Fall Internship - Full Time School
Right now I have the opportunity to choose between a few fall internship offers that could seriously help build my resume (think boutique banking, consulting, prop trading) but I'm seriously concerned that taking one might ruin my grades as I will be studying full time with a tough course load.
I'll be taking
Calculus I
Pre Med Physics
Financial Accounting
Game Theory or Intermediate macroeconomics
Intermediate German
which will be about 17-18 credits (German can be 3 or 4 depending on which professor's class you enroll in) along with a 10-15 hour internship. I can't switch these classes up as I'll need to take them in order to graduate on time, but I was wondering whether it would be worth taking an internship this semester or whether I should wait until spring semester. The thing being that my second semester is going to be much harder with 17-18 or so credits (think calc ii, econometrics I, advanced german, stats with calculus, etc) but banks only know your fall gpa during recruiting and so it wouldn't be as big of a concern letting the gpa drop by .2 or so after receiving the offer. I have never encountered financial accounting or calculus before (which concerns me as I have no idea what's coming) and so it might not be "easy" just because I've been exposed to equity research, stock analysis, looking at financial statements etc
Calc and financial accounting is a joke. As long as all you do is study/intern/sleep for Monday-Friday and you only party once a weekend, I think you'll be fine.

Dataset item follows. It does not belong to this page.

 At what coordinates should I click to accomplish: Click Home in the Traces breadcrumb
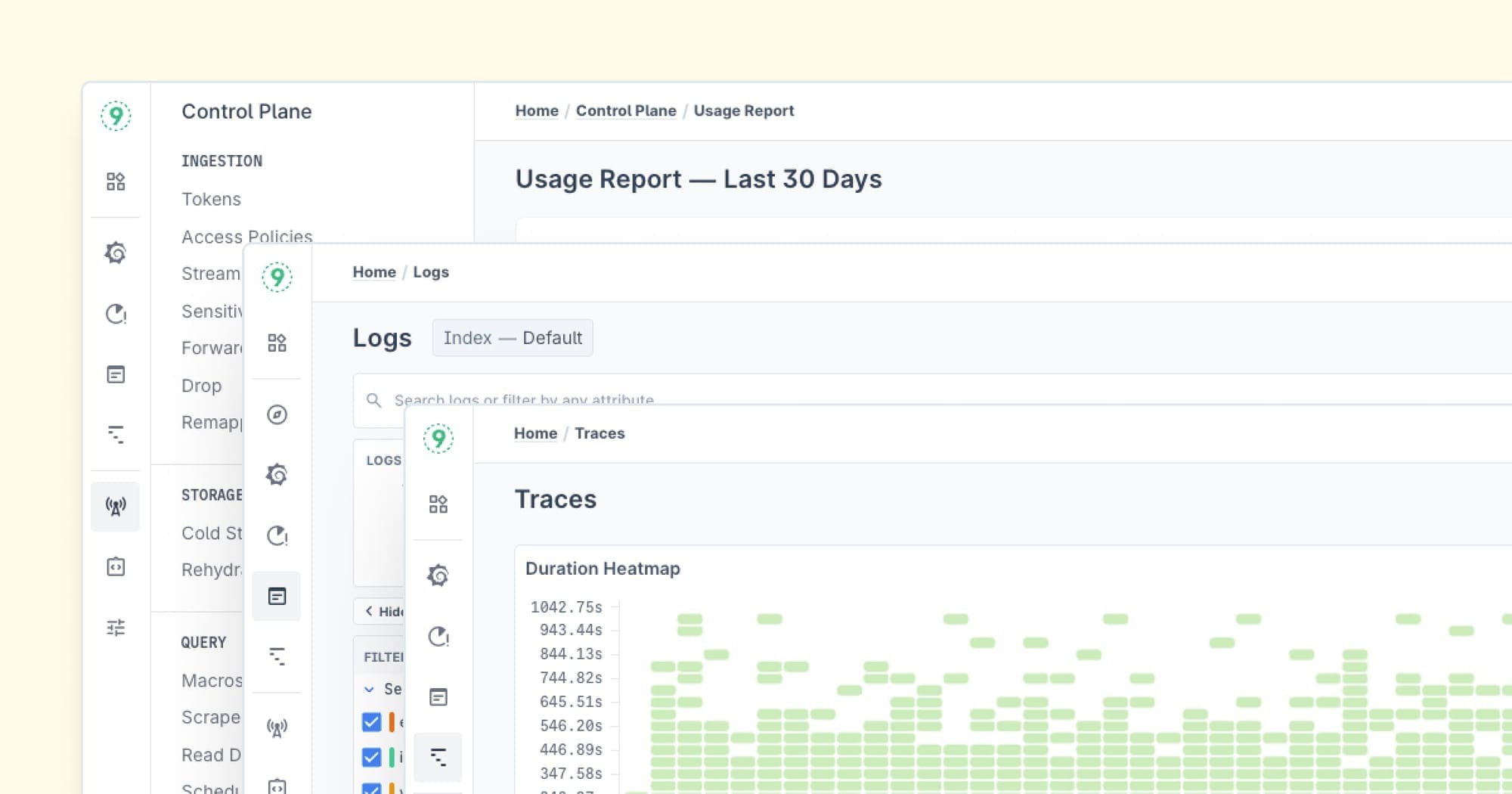[535, 433]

Damn so would that mean studying saturday nights? lol
I've also been elected as vice president (likely president next year) of a non finance related, "social" club on campus that i'd a) really enjoy and b) would establish 'leadership" on my resume. I hate to ask this, but throwing that into the mix as well, does that change your opinion on getting the fall internship?
Also would it be dumb to ease the semester by taking financial accounting second semester and not ever taking managerial? I've heard that managerial isn't needed for investment banking.
What year are you? Judging from courseload you're most likely a sophomore or something.
Fall internships are usually pretty flexible in terms of days you want to come in and hours you can work; they know you're a busy student with inflexible academic schedules, so I wouldn't worry about that. In terms of your classes themselves -- financial accounting is a joke. I never once went to class and I killed it; it's all equations you can memorize, easy. Calculus I (single variable, I assume?) is equally easy; things don't really get wonky until you get to multi. Good luck dealing with the premeds, but if you're only a sophomore or so I wouldn't be worried - all of the stupid premeds haven't been weeded out yet so you can hope for a bit of a curve.
Don't drop accounting. It's a good thing to take it early if you want to progress into finance later; good launchpad for future classes (especially any type of corpfin class, etc.)
But really, accounting is pushing numbers around, it's a joke. Calculus is a moderately difficult class depending on your uni and cause you have never taken it before. Pre-med physics is a complete joke if you're not retarded. Game theory is difficult, at least at my school. And German depends on well how good you are at German.
10-15 hours is essentially another class as long as you know they won't ask anything over that of you, you would be pretty busy. Blowing off the weekends probably won't be a choice.
You should be able to get an 'A' in calc and financial accounting. I doubt (assuming 6+hrs of sleep) you can pull off a 4.0 that semester. A 3.6+ with discipline is doable.
What if I drop the accounting, take intermediate economics instead (i'm pro at anything related to econ), take the internship and run the club as vice president? I'm honestly only concerned about accounting as the professor has crazy requirements and makes his tests very very difficult, and I'm only concerned with calc as it is also with a lot of pre med students. Language is easy for me, and game theory is largely non quantitative which shouldn't be too bad.